If you are using a non-human organism, you will need to obtain ribosomal sequence for the organism in question, and then determine where reads containing these sequences will align to the genome. You will then need to put the intervals to which the ribosomal sequences align into an interval list (format described here. We do this by taking a FASTA containing ribosomal sequences, creating pseudo-reads the are close to the length of real reads, aligning these reads using TopHat, and then creating an interval list using the alignments produced by TopHat. It may be useful to use IntervalListTools during this process.

Q: I got the error: java.io.IOException: Map failed. How can I fix the problem?

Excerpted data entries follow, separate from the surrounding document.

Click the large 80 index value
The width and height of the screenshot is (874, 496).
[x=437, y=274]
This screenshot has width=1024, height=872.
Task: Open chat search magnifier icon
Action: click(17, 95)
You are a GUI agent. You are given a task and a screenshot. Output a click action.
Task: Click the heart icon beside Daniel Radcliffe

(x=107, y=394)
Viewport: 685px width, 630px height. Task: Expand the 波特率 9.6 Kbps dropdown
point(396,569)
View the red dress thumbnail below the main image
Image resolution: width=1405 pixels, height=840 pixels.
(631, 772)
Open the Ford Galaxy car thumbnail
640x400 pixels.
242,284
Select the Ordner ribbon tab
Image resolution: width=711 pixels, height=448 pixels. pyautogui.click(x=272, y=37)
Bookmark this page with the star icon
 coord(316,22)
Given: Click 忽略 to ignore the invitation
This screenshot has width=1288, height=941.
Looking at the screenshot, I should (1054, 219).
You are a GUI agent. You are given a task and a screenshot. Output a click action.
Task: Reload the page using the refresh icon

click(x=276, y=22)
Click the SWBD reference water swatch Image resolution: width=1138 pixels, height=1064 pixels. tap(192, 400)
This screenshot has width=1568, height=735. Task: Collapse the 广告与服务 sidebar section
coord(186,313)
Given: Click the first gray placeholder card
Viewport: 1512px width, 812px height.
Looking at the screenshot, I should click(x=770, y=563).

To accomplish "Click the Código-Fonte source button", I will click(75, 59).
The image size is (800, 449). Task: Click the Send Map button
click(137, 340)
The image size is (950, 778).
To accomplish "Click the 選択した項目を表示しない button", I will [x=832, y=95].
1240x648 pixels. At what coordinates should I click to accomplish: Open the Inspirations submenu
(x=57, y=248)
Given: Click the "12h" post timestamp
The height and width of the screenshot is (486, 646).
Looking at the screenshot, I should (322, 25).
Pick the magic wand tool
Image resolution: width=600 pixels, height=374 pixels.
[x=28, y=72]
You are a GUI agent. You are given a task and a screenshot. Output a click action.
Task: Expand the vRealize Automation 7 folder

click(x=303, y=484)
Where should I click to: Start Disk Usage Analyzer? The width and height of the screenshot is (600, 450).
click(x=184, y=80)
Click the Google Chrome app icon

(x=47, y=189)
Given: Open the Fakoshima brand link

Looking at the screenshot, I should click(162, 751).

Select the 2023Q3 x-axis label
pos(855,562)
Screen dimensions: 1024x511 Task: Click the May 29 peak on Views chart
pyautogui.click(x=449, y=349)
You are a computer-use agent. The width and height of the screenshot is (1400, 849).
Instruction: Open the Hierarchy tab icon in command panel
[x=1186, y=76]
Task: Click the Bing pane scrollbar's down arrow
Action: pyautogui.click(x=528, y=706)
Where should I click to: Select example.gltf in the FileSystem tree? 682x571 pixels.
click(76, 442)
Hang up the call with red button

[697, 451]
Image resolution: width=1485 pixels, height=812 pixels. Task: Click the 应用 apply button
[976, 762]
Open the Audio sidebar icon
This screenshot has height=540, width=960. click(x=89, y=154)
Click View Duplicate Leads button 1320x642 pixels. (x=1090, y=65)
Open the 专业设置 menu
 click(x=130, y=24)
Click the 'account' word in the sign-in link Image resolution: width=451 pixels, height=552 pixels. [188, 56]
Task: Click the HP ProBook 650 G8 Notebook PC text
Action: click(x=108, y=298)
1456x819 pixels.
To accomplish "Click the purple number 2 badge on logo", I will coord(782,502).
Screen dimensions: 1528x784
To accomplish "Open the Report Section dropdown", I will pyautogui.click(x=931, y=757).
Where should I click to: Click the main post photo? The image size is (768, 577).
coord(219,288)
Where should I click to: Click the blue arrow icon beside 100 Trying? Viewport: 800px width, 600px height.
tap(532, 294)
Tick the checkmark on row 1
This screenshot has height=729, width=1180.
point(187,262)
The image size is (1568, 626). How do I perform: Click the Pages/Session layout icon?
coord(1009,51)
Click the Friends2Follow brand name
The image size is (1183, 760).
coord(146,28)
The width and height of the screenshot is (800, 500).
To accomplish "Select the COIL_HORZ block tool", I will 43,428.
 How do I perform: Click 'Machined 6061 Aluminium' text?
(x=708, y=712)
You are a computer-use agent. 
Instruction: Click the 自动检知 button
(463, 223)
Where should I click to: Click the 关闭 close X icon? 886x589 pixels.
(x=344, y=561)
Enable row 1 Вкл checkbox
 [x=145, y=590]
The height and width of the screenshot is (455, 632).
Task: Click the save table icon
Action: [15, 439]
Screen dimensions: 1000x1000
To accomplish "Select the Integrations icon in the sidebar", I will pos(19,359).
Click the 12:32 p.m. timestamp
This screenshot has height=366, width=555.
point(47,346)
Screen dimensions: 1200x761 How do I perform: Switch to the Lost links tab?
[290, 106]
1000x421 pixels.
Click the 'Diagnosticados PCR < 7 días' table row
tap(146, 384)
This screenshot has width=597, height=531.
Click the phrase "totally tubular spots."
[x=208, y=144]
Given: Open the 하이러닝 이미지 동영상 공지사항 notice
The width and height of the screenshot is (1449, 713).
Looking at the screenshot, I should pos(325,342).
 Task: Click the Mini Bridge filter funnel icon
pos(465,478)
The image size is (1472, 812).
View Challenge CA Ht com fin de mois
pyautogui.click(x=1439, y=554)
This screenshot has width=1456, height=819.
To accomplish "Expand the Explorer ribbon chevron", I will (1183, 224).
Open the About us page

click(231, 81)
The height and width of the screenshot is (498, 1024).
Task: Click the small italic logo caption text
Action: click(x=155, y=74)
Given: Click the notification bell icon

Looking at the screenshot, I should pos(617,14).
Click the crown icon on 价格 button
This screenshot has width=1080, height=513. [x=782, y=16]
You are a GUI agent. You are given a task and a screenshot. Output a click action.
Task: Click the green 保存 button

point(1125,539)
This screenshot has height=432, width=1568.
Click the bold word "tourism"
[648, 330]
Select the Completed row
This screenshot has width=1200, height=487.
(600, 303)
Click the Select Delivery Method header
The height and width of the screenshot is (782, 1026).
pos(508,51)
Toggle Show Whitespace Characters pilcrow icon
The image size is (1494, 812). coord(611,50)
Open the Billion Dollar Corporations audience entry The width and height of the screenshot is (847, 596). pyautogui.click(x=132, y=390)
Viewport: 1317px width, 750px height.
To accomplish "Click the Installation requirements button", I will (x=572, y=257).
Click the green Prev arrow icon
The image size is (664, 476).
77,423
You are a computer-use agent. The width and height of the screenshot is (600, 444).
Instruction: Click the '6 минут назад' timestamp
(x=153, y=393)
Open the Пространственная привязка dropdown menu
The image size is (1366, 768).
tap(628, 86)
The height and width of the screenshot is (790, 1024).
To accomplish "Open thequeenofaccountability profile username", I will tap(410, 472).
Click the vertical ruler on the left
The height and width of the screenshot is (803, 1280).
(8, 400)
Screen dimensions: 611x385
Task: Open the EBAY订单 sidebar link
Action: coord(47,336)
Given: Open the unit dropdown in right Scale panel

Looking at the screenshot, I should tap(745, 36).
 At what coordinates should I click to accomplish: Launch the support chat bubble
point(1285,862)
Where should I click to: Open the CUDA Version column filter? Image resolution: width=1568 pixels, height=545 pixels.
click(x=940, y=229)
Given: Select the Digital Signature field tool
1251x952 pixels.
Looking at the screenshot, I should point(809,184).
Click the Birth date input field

A: This may be due to a long-standing JVM bug. Try increasing the value of the JVM option -XX:MaxDirectMemorySize. Although this is documented as having a default value of unbounded, others have reported that the default is 64M. Try, e.g. -XX:MaxDirectMemorySize=4G .

Q: A metric file produced by a Picard tool produces a column labeled PCT_something or PERCENT_something. Is the denominator of this value 1 or 100?

A: The denominator is 1 so those values should actually be interpreted as fractions. Therefore, if the PERCENT_DUPLICATION is 0.5, it means that half the reads are marked as duplicates. This unfortunate mislabeling is a legacy that cannot easily be changed because too many downstream tools depend on this to stay the same. We apologize for any confusion this may cause.

Q: What is the relationship between Picard and the current SAM spec?

A There are several areas in which Picard diverges from the SAM format specification. See this document for details.

Q: What is IntelDeflater and how do I control it?

A libIntelDeflater is a library that speeds compression on some Intel processors. See this document for details.

Q: What is the limit for the length of a reference sequence in SAM/BAM?

A The BAM index format imposes a limit of 512MB for a single reference sequence. If this limit is exceeded, various errors may occur depending on what steps have been taken, including the following:

bin field of BAM record does not equal value computed based on alignment start and end as well as the length of sequence to which read is aligned
Value too large to be written as ushort
java.lang.ArrayIndexOutOfBoundsException

If you want to create a BAM index, you will need to ensure that each reference sequence is less than 512MB, perhaps by splitting long reference sequences.